Assignment - Only one span is wanted from the lines below: from the one with "You are a GUI" up to and including the one with "Task: Click the star rating icons". Copy it exactly, without images.

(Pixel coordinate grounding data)
• • • • • • •

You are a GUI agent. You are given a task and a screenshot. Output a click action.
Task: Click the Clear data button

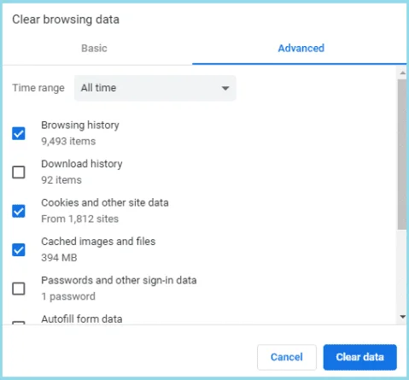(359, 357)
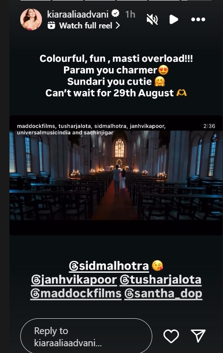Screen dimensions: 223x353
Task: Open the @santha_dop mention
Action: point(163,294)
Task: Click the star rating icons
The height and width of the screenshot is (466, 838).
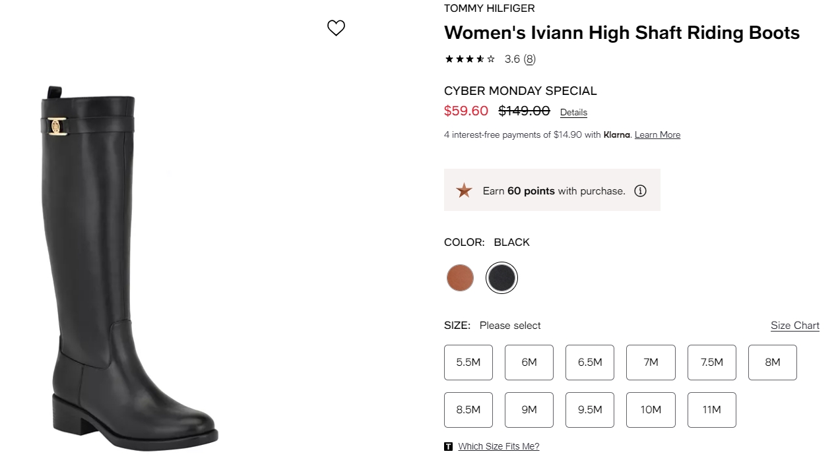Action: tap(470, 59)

• • • • • • •

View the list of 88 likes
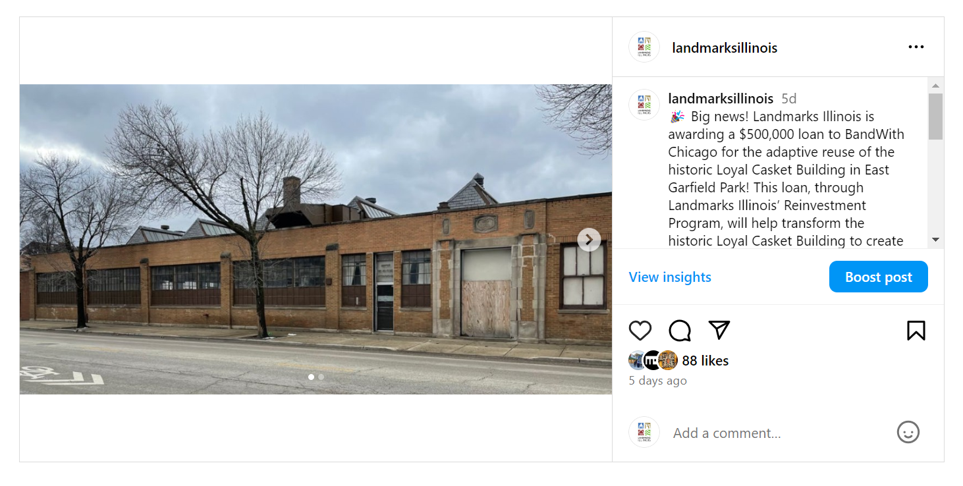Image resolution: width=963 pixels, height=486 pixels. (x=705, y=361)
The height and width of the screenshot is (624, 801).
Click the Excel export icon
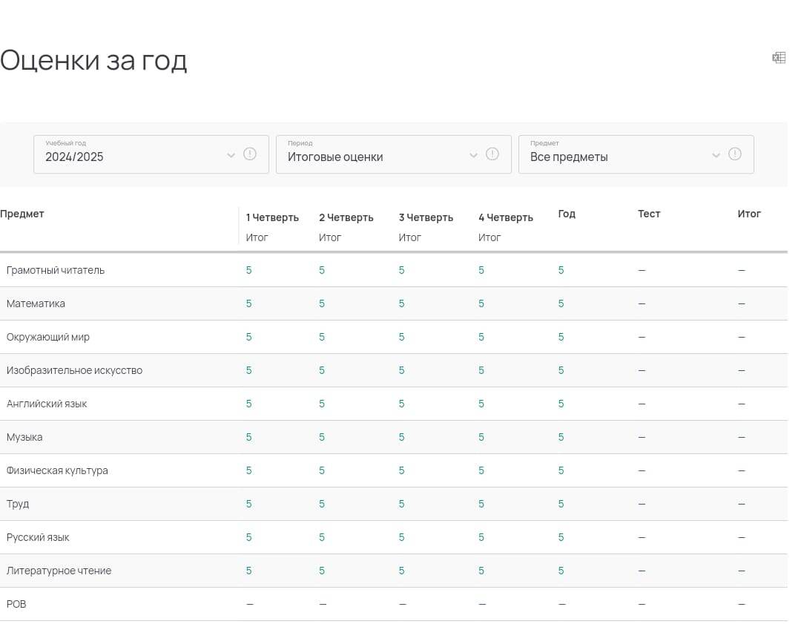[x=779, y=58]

• • • • • • •

Result of this task -
You are a GUI agent. You are given a task and a screenshot. Output a click action.
Task: Click the Clear data button

(359, 357)
Screen dimensions: 223x353
Task: Open the @santha_dop mention
Action: point(163,294)
Task: Click the star rating icons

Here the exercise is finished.